Cameron Thompson also joins the Terrace 16 team as Senior Restaurant Manager. Thompson previously worked at the Ritz Carlton Chicago, the famous Pump Room and the prestigious Union League Club.

 

“This marks an exciting and special time at Terrace 16,” said Trump Chicago Hotel Manager Gabi Soanca. “Not only are we thrilled to welcome Chef Kelminsky and his exciting vision for the restaurant, we are so proud to see Blake Fehlhaber continue to grow at this property—from opening Rebar to now managing the entire Terrace 16 team. Just as we usher in this new change, the weather is also changing in our incredible city and with that, we welcome guests to our one-of-a-kind rooftop patio. Our city is deeply rooted in the incredible architecture that surrounds the restaurant and to be able to look out at the iconic skyline and history that is right in front of us, while being introduced to amazing food and cocktails, is something that we look forward to offering our guests each summer season.”

Terrace 16 Patio

As warm weather approaches, Terrace 16 opens its patio doors, offering the perfect spot to dine al fresco while taking in the best view the city has to offer.
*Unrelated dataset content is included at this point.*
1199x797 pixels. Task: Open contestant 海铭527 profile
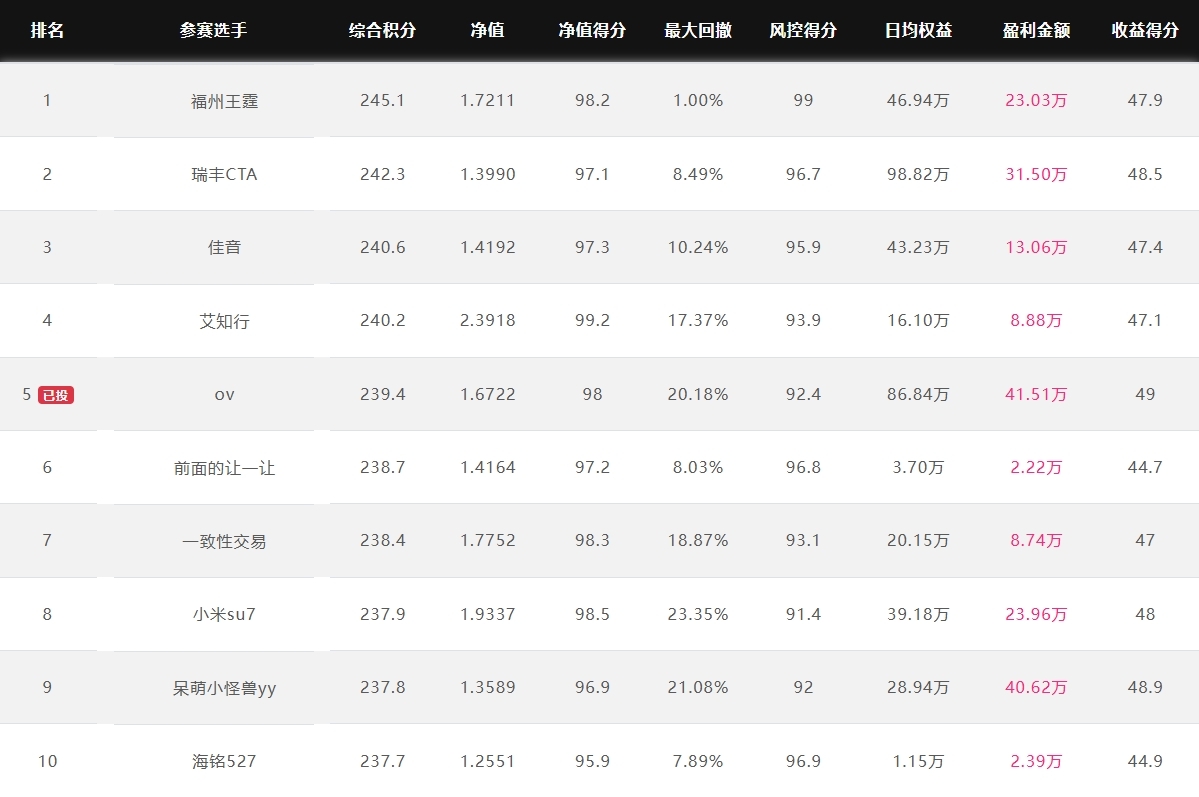pyautogui.click(x=224, y=761)
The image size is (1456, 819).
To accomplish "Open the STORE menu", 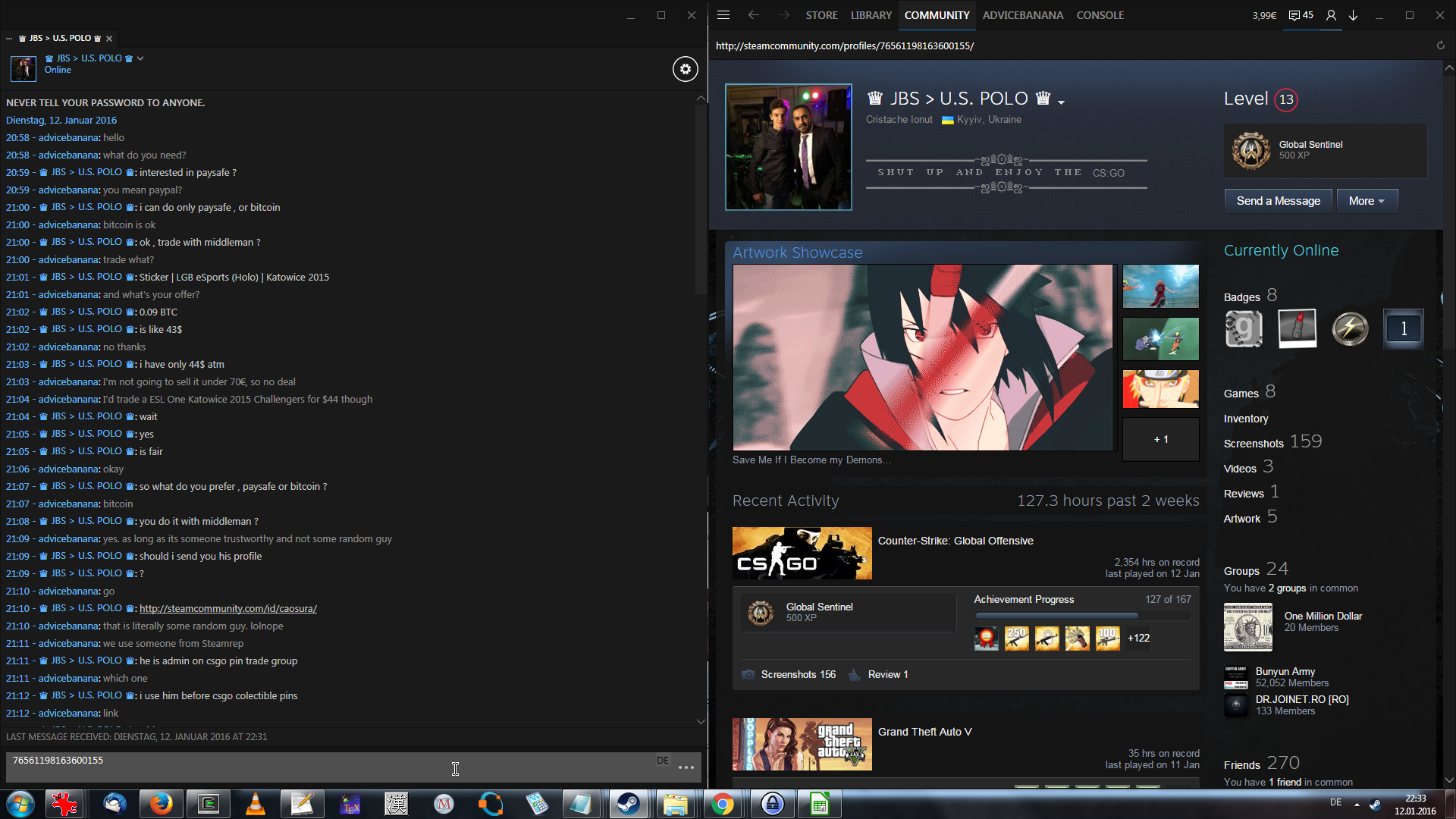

Looking at the iconic city buildings across the skyline, guests can also sip on Terrace 16’s new themed architectural cocktails including the 5 o’Clock Somewhere, an ode to the Wrigley Building; The Trib, named for the Tribune Tower and theMembers Only a nod to the Medina Athletic Club, to name a few. This year, a portion of the rooftop patio will be transformed into a “Rosé Garden” offering guests their own oasis with specialty rosé selections including various varietals as well as craft rosé cocktails—all while basking in the Chicago summer air.